睡眠時無呼吸症候群は、冠動脈の狭窄・閉塞が原因で起こる虚血性心疾患と深い関わりがあり、狭心症・心筋梗塞があると睡眠時無呼吸症候群を合併しやすい特徴があります。。

心不全

心不全とは、心臓のポンプ機能低下により血液が全身に循環しなくなっている状態です。心疾患は、他の疾患やストレスで発症することがあり、心疾患が進行すると最終的に心不全となります。睡眠時無呼吸症候群は増加傾向にある疾患であり、睡眠中に無呼吸状態が繰り返されることで心機能が低下しやすい特徴があります。睡眠時無呼吸症候群と心不全を合併していると死亡率が上がるため、注意が必要です。

脳血管障害

重度の睡眠時無呼吸症候群を発症している場合、脳梗塞・脳出血などの脳血管障害に罹る可能性が約3倍上がることがわかっています。

糖尿病

睡眠時無呼吸症候群が重症化すると、糖尿病を合併していることが多いことが報告されています。

高血圧

睡眠時無呼吸症候群は、海外と同様に日本においても高血圧を発症しやすいことがわかっており、夜中に血圧が上昇しやすい特徴があり、一般的な高血圧の治療薬では効果を感じることが難しいことがわかっています。

不整脈

不整脈は生理的なもので心配のいらないものの他に、迅速に治療を受ける必要があるものがあるため注意する必要があります。
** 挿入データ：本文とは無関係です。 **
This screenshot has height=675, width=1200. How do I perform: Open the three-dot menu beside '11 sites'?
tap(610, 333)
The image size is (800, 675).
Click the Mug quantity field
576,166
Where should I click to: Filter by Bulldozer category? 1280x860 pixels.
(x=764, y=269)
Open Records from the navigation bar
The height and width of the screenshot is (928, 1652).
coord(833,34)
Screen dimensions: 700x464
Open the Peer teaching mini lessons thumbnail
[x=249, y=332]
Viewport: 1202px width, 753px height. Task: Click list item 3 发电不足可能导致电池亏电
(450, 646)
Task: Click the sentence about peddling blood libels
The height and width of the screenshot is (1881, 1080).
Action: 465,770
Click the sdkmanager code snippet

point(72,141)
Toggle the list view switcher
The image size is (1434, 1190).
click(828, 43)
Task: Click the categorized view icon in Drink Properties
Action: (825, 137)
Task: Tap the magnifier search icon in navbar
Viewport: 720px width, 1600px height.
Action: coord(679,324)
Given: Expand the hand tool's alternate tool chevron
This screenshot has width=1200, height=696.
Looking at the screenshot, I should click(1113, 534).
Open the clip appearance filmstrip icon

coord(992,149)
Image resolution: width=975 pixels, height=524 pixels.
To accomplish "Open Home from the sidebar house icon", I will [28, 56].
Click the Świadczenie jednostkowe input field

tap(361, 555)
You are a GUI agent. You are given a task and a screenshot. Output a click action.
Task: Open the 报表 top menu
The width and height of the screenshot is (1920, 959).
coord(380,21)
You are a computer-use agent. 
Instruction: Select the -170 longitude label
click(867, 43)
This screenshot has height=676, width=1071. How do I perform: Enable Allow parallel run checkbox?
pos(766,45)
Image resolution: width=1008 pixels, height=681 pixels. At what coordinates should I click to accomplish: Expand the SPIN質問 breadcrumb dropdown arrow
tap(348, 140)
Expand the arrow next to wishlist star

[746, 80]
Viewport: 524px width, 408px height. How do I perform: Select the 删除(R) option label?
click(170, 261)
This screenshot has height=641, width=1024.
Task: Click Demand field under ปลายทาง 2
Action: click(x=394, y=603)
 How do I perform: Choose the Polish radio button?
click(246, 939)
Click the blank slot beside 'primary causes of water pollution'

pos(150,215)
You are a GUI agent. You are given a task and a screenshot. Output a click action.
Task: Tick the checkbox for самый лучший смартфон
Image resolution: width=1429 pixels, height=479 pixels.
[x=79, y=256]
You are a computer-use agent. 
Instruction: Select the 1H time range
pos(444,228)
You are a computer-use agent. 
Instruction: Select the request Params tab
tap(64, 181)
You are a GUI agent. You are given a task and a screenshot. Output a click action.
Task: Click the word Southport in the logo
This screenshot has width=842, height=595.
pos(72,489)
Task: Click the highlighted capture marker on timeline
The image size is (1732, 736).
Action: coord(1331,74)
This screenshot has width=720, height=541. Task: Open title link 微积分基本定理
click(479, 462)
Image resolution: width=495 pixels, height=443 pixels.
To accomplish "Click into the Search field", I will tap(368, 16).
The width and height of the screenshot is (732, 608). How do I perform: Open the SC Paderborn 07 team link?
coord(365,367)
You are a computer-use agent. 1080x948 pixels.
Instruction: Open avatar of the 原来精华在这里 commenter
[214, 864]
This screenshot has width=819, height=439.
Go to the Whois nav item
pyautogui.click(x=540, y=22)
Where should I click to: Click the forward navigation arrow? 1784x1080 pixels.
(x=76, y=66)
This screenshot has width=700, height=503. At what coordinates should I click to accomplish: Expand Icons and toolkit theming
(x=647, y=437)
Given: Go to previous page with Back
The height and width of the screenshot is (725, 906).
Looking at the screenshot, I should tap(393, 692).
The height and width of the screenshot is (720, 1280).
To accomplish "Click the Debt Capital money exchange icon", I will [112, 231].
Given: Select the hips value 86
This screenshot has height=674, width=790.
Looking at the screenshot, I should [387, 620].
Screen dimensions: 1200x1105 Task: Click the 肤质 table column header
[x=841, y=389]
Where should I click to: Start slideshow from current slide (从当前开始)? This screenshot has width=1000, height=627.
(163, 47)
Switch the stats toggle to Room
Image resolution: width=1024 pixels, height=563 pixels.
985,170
睡眠時無呼吸症候群を発症していると呼吸の停止・再開・無呼吸状態を繰り返すことで自律神経が乱れ、不整脈を引き起こす可能性があります。また、不整脈は睡眠時無呼吸症候群を治療することで改善するケースもあります。

 

睡眠時無呼吸症候群の検査

Epworth Sleepiness Scale(ESS エプワース眠気尺度)

眠気の評価ができるチェックリストでは、ある限定された状況で感じる眠気の程度を数時から選択して8項目の質問に回答します。

簡易検査

以前までは睡眠時の呼吸・血中酸素飽和量を計測・記録することは入院して行う必要がありましたが、簡易検査であるもののご自宅で普段の睡眠状態から検査することが可能になりました。検査を受ける場合には、当院から検査会社へ申し込みを行います。検査会社から患者様の元へ検査機器が届きますので、説明書に沿って顔・手にセンサーを装着して通常通りに眠れば計測・記録が可能です。検査会社へ検査機器を返却後データ解析が行われ、1時間あたりの無呼吸・低呼吸の回数がわかります。平均回数はAHI(Apnea Hypophea Index:無呼吸低呼吸指数)で表示されます。

ポリソムノグラフィー検査 (PSG)

睡眠中の呼吸・血中酸素飽和量の他に、睡眠時の姿勢・脳波・眼球運動・呼吸運動・いびき・口、鼻の気流・心電図などの計測・記録を行う検査です。必要と判断した場合には連携先の医療機関で入院を1泊して受診することもできます。

 

睡眠時無呼吸症候群の治療

CPAP療法

無呼吸・低呼吸を防止するため気道内に陽圧をかけて気道を確保します。専用の装置をご自宅で使用し、装置からつながるホースを介したマスクを装着して就寝します。改善効果が高いため、睡眠時無呼吸症候群を治療する上で主流となっていますが根治治療ではないため、使用を中止すると無呼吸・低呼吸が再発します。

 

マウスピース

マウスピースは限られた患者様にだけ使用され、顎の位置に問題があるために睡眠中の軽度の気道閉塞が起こるときに効果を期待できます。下顎を上顎より前方に出して固定することができるマウスピースを装着するため、睡眠時無呼吸症候群治療用のマウスピースを作成できる歯科医師をご紹介します。

 

外科手術

肥大化した扁桃・アデノイドが無呼吸・低呼吸の原因である場合、外科手術が検討されます。ただし、軟口蓋を切除する手術では効果が見られない・瘢痕化して再発する可能性があります。そのため、外科手術は慎重に検討した上で行う必要があります。

 

その他の治療(生活習慣の改善)

肥満の方は、横たわった時に気道周辺の脂肪が落ちてきて無呼吸を起こしやすくなります。適正体重を保つことで予防になります。また、就寝時は仰臥位ではなく身体を横にすることで症状が起きにくくなります。なお、アルコールには筋肉をほぐす作用があるため、寝る前に飲酒すると気道周辺の筋肉が緩んで閉塞を起こしやすくなります。寝る前の飲酒は避けることをお勧めします。